Work to be completed:
What you write should be an exact repeat of the lines from the one with "This screenshot has" through the final line below, minus the pictures.

--- Recorded data Enclosed Below ---

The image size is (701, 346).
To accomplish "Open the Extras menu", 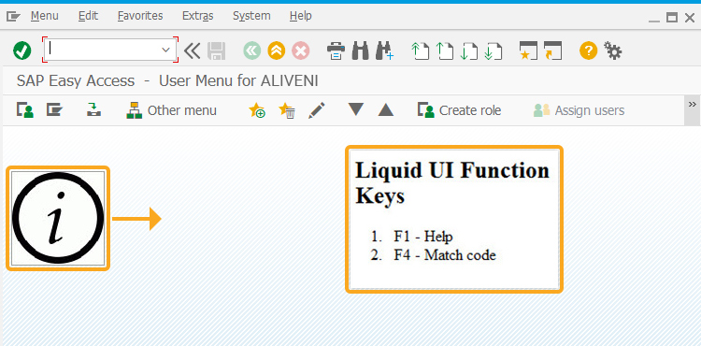I will [x=197, y=16].
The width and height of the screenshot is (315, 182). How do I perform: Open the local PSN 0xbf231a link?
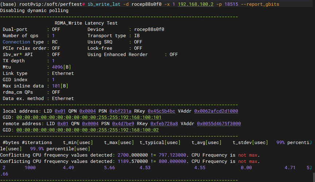(x=120, y=111)
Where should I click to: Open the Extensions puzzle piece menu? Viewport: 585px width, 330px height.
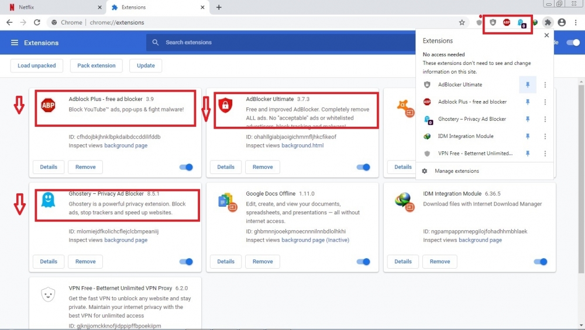(x=548, y=22)
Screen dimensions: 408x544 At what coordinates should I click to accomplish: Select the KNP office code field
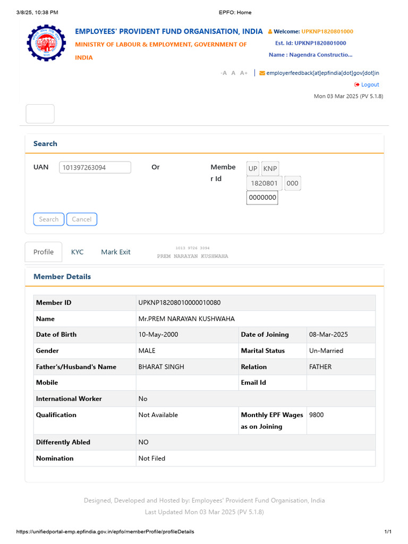coord(270,169)
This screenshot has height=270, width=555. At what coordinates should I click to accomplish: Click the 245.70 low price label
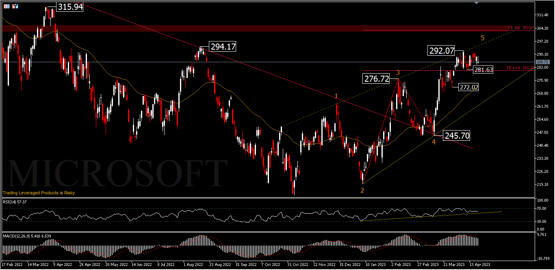457,135
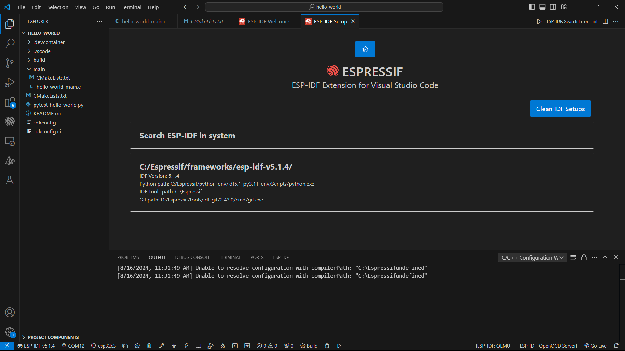Click the ESP-IDF Search Error Hint icon
625x351 pixels.
[540, 21]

--- End of Enclosed Recorded data ---

Result of the task:
This screenshot has height=270, width=555. At what coordinates should I click to accomplish: Click the 245.70 low price label
457,135
Click the ESP-IDF Search Error Hint icon
625x351 pixels.
[540, 21]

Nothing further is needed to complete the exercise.